You want frazzled? I'll give you frazzled.
I really do enjoy magazines. Really. But at certain times in life—for instance, when a close family member has cancer, or you're nauseated—the protracted cleverness is downright annoying.
Made-up words like "glowification" regarding facial treatments make me want to punch somebody. Interviews with washed-up Hollywood types, who are described as sitting next to their pool in a flowing silk mumu, I couldn't care less about. Alternatively, interviews with the latest Hollywood "it girl," whose lunch is inevitably described as a Big Salad and who claims she never diets, inspire me to rip the page to shreds.
As an editor, I roll my eyes when some 22-year-old mixed media artist in Manhattan is said to have a "well-edited wardrobe" of vintage blouses and $600 heels. I'm sure museum professionals are just as insulted when a frou frou boutique is deemed "well-curated."

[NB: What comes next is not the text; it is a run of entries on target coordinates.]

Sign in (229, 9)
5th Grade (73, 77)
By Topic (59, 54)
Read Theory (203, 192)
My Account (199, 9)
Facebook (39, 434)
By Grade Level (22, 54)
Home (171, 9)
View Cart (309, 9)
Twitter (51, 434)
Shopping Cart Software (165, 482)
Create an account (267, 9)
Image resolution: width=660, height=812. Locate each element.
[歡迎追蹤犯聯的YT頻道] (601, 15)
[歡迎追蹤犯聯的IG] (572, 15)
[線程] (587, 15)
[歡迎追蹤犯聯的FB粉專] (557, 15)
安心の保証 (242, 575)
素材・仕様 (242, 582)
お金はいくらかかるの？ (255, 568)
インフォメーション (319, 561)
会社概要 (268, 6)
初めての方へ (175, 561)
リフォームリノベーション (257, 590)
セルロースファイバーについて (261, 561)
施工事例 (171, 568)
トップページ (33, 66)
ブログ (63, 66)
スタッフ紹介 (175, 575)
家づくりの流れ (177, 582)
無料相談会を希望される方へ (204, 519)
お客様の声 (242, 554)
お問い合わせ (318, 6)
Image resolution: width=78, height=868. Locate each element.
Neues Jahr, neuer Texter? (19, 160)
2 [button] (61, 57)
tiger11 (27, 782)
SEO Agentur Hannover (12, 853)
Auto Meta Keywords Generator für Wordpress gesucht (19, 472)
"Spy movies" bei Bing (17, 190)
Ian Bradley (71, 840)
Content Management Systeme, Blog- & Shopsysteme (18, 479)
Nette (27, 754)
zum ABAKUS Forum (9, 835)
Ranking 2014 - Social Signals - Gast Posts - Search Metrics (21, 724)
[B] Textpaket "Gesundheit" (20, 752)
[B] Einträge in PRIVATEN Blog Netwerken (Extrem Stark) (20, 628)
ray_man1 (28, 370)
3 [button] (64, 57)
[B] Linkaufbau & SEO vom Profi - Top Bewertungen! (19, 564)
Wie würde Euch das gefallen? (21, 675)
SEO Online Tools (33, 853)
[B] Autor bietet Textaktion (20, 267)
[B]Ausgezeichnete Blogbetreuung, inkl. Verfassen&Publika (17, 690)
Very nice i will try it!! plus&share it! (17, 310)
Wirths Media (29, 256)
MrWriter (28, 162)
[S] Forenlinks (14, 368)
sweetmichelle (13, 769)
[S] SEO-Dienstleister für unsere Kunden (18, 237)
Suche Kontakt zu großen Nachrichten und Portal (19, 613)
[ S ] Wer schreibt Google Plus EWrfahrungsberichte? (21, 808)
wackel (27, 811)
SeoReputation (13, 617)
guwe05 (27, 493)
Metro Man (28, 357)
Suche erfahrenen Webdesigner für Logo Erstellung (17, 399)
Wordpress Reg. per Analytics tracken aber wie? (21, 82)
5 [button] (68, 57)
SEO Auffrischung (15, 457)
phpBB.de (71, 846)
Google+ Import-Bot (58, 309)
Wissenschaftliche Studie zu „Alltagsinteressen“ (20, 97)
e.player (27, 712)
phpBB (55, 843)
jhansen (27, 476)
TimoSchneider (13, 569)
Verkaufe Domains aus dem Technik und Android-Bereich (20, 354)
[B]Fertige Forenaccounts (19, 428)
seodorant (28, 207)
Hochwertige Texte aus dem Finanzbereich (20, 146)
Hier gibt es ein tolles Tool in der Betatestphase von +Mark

Oh! Oh! And the parenting magazines! Yes, these can be fun and informative. But the sitcom-like frazzled tone of them seems so irrelevant when your kid stuffs a quarter inch of a candy cane up his right nostril—in March—and you have to coach him in the process of removing his finger from the nostril and blowing hard. The sight of an aging mint shard flying from your toddler's nose, that's the symbol of relief. Relief that 1) He isn't hurt, 2) You don't have to go to the emergency room, 3) You don't have to explain to a doctor why your kid had access to a candy cane long past the kosher window of time, which expired three months ago, and 4) Medical bills, relegated to the Stupid Tax file, for frantically handing your kid an old Christmas confection shoved in a kitchen drawer because he ate the entire roll of Mentos yesterday and won't get in the car until he gets a mint. A MINT, I TELL YOU.
The parenting magazines, they don't get specific like that.
Maybe I'm just a bitter old hag.
But Ethan asking sweetly for some fifis (fishies: Goldfish crackers), well. That's a made-up word I can get behind.